Now within the new directory, we create a bare repo and then the full repo:

git clone --mirror https://[email protected]/digihunch/source.git
git clone https://[email protected]/digihunch/source.git

Then we dive into the full repo and identify the large files:

find . -type f -size +1000k -exec ls -lh {} \; |awk '{print $9":" $5}'

We can run “git rm ” against the files identified as too large or deletable. Then commit and push to remote repo. This removes large files from current commit.

Remove large file and the relevant commits in the history

As previously mentioned, we have to re-write the history so history forget about the large files. After this step, the historical commits that large files are associated with will all be deleted. Compare the two charts below to understand what the effect is:

We can use the bare repo created in the last step, with “git filter-branch” tool to cleanse the branch tree. Some advocate as a faster third party tool BFG Repo-Cleaner as a faster, third-party alternative but I usually lean towards native tool. This article explains the command switches.

git filter-branch -f --tree-filter "rm -rf \large_file.zip" --prune-empty -- --all

After this steps the repo should be cleansed.
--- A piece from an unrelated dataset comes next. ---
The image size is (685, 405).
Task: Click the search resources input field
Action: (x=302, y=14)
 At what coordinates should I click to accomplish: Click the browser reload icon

According to this guide from BitBucket, we still need to contact their support to run a garbage collection for us in order to see the size change. It even takes time for the size to be reflected after garbage collection. This reference also does great job explaining what we need to do.

Other contributors re-sync history

It is important to understand that the step above modifies history. Although the commit hash did not change, they are assigned with different commit-ids and you can tell from the commit history where it displays former commit id.

This activity only affects remote repository. Each contributor’s local repository still stores the old commits and should be sync’ed with the remote origin by deleting the entire repo and run “git clone” again. Although not welcomed by every individual contributors, but it is a necessary evil and better approached with explicit instruction.

Because this activity takes higher risks, changes each commit, involves vendor support and requires activities by each contributor, the support team should focus on preventing this from happening instead of fixing it.

Configure pre-commit hook as a preventive measure

As we have more Ansible tasks related, working directory becomes complicated and sometimes contributors accidentally committed large unwanted files (and pushed into the remote repo). Down the road, the best practice is to prevent contributors from committing junks.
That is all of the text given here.